**SET PROBLEM:**
Gather every line of the entries below that contains the word "time", and copy each such line in full.

— Start of DATA SHOWN —

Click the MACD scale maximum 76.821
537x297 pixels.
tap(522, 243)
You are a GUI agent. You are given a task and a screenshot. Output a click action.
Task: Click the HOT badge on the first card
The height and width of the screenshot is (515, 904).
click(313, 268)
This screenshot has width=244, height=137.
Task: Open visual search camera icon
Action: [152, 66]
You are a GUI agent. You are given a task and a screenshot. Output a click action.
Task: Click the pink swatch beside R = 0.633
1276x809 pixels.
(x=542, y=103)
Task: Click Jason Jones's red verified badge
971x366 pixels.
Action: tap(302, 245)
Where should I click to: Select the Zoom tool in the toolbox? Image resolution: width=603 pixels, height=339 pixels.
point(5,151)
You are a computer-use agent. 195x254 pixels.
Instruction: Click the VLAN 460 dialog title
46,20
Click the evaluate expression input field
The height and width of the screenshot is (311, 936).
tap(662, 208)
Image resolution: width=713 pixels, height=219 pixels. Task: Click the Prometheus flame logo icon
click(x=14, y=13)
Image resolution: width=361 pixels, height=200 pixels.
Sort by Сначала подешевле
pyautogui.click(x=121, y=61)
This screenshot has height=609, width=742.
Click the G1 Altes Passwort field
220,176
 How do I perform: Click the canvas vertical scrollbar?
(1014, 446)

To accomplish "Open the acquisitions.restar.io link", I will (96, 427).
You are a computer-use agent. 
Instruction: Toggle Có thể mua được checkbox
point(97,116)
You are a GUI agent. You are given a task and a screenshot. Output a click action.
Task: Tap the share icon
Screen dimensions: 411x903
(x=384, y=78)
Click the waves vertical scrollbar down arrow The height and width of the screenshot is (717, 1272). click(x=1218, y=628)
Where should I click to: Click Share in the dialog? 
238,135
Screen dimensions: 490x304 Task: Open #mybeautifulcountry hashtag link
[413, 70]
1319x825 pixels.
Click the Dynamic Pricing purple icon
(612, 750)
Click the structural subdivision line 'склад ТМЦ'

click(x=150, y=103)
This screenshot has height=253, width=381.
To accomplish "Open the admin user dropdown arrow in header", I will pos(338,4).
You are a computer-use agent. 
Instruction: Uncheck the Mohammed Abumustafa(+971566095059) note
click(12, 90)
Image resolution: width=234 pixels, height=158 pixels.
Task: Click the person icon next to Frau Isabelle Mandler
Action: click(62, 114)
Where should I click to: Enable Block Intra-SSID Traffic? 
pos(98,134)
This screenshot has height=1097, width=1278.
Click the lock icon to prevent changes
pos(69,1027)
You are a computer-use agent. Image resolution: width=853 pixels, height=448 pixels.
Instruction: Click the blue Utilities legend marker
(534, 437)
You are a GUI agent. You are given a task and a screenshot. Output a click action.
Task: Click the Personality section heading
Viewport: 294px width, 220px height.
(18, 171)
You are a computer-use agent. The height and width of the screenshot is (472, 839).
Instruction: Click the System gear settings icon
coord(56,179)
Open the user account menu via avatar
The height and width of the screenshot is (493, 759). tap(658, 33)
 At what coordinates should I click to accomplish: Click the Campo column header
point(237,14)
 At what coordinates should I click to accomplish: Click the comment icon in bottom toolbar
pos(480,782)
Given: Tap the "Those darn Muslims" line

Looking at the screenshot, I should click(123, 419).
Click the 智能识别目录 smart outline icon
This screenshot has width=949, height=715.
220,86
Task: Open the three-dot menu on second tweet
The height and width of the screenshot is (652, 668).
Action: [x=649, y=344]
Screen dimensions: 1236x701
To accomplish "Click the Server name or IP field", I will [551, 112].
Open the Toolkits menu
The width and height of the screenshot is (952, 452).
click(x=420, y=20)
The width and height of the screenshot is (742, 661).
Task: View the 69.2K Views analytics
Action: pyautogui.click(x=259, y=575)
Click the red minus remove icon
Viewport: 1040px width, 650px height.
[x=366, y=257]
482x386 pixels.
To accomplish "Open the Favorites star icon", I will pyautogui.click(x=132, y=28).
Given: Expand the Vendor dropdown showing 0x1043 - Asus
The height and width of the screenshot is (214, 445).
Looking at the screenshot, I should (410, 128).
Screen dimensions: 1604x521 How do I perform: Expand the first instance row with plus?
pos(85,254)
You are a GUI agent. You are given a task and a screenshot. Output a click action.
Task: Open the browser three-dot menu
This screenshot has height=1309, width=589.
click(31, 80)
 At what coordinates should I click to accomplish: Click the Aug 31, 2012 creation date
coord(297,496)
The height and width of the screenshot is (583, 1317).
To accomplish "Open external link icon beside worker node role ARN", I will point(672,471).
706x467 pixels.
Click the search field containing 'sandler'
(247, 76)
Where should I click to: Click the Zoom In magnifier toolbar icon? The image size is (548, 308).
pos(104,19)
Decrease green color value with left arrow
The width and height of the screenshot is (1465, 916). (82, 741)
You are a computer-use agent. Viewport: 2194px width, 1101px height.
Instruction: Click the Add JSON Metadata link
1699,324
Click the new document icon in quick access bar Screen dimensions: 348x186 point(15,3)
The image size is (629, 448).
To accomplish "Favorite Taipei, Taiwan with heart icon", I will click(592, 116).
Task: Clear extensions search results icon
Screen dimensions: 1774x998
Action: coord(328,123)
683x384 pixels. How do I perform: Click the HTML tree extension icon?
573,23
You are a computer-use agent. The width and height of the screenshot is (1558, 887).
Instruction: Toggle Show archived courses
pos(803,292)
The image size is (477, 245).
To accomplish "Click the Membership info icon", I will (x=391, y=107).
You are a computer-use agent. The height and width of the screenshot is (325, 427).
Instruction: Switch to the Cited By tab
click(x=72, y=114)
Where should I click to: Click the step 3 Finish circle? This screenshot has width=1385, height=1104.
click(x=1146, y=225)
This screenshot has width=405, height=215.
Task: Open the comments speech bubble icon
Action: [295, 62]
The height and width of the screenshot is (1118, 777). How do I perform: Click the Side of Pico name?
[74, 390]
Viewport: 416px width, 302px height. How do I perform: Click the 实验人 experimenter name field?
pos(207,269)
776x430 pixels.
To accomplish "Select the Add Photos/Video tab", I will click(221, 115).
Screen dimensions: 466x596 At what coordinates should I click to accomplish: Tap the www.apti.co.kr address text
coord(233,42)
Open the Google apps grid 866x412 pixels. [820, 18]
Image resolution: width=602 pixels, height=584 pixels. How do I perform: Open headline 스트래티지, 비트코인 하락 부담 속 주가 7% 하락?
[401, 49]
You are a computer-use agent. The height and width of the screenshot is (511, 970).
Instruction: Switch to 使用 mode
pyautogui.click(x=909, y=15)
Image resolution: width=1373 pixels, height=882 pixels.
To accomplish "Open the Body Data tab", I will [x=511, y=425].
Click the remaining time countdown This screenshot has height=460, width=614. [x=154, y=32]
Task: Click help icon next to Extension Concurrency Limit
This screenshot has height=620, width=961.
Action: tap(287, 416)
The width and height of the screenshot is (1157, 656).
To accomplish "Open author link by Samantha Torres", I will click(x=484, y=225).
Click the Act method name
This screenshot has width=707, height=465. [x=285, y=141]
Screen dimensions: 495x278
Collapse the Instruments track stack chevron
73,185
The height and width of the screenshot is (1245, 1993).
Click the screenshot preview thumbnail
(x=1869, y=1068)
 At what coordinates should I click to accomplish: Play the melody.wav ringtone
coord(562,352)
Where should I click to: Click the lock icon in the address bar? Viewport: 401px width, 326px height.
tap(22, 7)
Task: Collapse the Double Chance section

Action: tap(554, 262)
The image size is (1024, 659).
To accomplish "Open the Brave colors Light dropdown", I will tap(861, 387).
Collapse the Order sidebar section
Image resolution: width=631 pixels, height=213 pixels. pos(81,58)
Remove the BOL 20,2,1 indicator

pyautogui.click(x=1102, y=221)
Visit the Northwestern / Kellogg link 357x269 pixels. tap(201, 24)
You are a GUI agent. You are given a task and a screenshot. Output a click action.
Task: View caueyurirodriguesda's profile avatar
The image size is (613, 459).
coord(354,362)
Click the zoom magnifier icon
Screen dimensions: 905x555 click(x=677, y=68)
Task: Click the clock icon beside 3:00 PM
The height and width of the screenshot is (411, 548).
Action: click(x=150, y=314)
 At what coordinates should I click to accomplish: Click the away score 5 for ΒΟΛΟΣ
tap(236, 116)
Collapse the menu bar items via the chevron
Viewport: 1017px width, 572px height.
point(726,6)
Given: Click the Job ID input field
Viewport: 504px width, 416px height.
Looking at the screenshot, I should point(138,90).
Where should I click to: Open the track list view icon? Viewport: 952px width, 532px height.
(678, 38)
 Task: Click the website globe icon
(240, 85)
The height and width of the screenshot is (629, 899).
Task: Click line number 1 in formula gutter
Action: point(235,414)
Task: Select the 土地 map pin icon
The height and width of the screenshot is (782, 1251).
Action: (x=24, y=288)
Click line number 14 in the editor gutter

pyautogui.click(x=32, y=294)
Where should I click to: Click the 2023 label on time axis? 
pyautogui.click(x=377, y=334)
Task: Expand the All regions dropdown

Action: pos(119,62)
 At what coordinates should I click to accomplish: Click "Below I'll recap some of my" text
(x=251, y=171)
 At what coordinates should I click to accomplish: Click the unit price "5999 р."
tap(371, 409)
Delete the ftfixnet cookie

— End of DATA SHOWN —

**WRITTEN RESPONSE:**
Click the remaining time countdown This screenshot has height=460, width=614. [x=154, y=32]
Where should I click to: Click the 2023 label on time axis? 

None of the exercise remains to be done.